UNB students hope smart lifejacket will save lives

A group of four University of New Brunswick engineering students have developed a marine life jacket with a tracking system they believe could be saving lives by next year.

Bridget McCloskey, Kaitlin MacIsaac, Phoenix Bard-Cavers and Amy Andrews formed a multi-disciplinary group and centered their product around what the Globe & Mail called one of Canada’s most dangerous jobs: fishing.

All four students come from coastal communities where the fishing industry is prevalent.

After the group saw an article in the Globe & Mail about the dangers of fishing, they decided to engineer a product in the hope of making their communities safer.

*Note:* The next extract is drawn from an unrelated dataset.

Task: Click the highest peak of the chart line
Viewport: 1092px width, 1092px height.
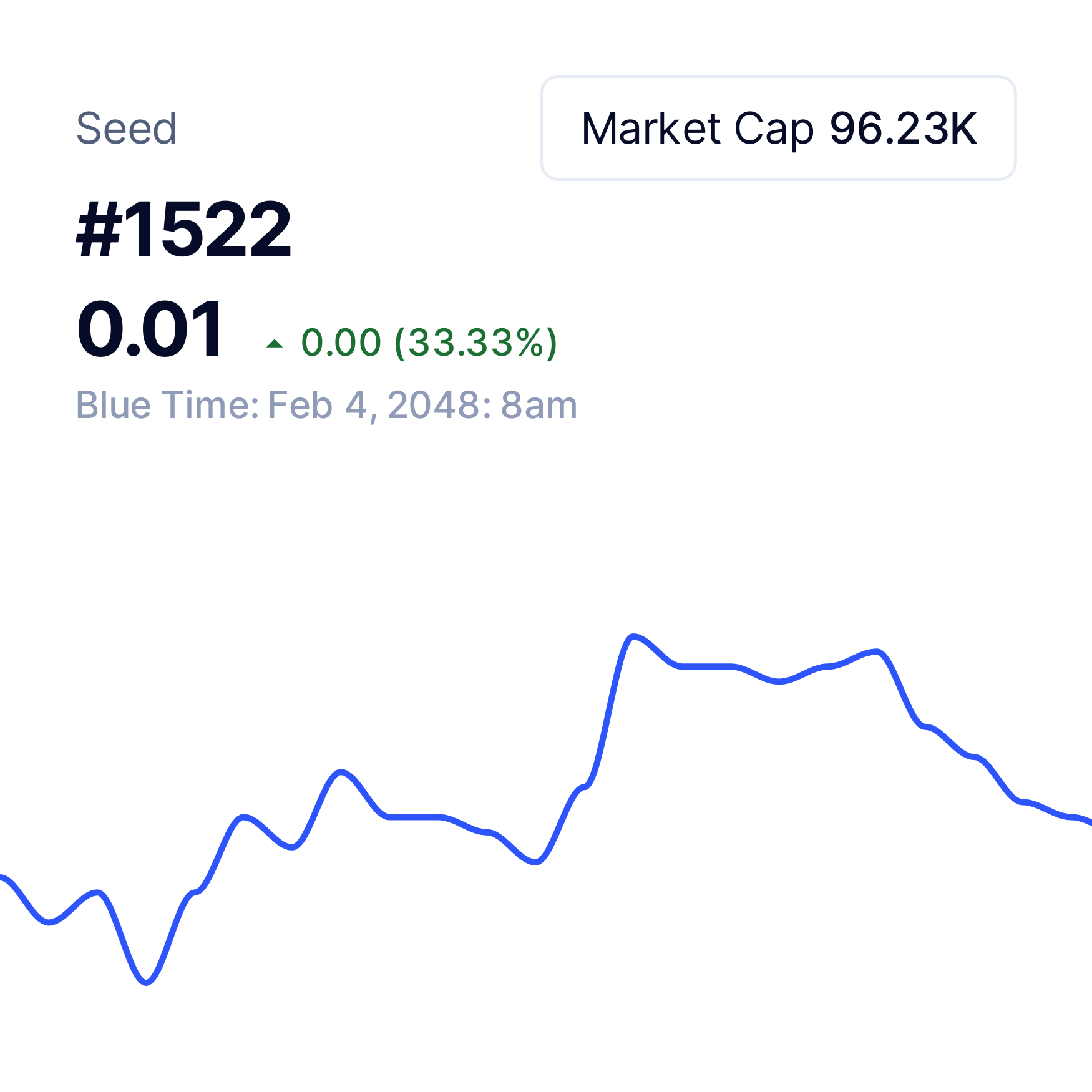Action: tap(633, 636)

The Technology Management and Entrepreneurship program’s brand design class requires students to form groups, design a product and create a company to market the product. Students from different branches of engineering may work together on the project, making it a unique opportunity to bridge the gaps between different engineering disciplines.

“Engineering is not just science, it’s applied science,” said Michel Couturier, the assistant dean of engineering. “It’s using things discovered by scientists to make the world better.”

That is exactly what McCloskey and her classmates have set out to do.

“We started looking at the marine industries to see if there were any problems we could solve,” McCloskey said.

McCloskey and the rest of the group, whose company is called LifeTrack, decided to develop a lifejacket. She explained that while there are already lifejackets on the market, and they are mandatory to wear on fishing boats in Canada, many fisherman do not actually wear them because they are too bulky and interfere with work.

“Our design was based on interviews with industry professionals and with the safety association who audit lifejackets on fishing boats in Nova Scotia,” she said.

A common concern expressed by those interviewed was recovery-rates. Even fisherman who wear lifejackets regularly can become lost in the water after falling in, making it difficult for a rescue to occur in time to save their life. This is what makes LifeTrack different.

“When it’s out of the water, it looks like a tight vest,” McCloskey said, describing LifeTrack’s first product, the Outlast lifejacket. Each Outlast jacket features a tracking device; this tracking ability, combined with the thin inflate-on-contact design of the lifejacket itself, is what makes the product unique from others on the market.

The Outlast is still in the design phase, but the group hopes to have the product ready for next year to present to the fishing community. They expect it to considerably improve the day-to-day safety of those working in the fishing industry.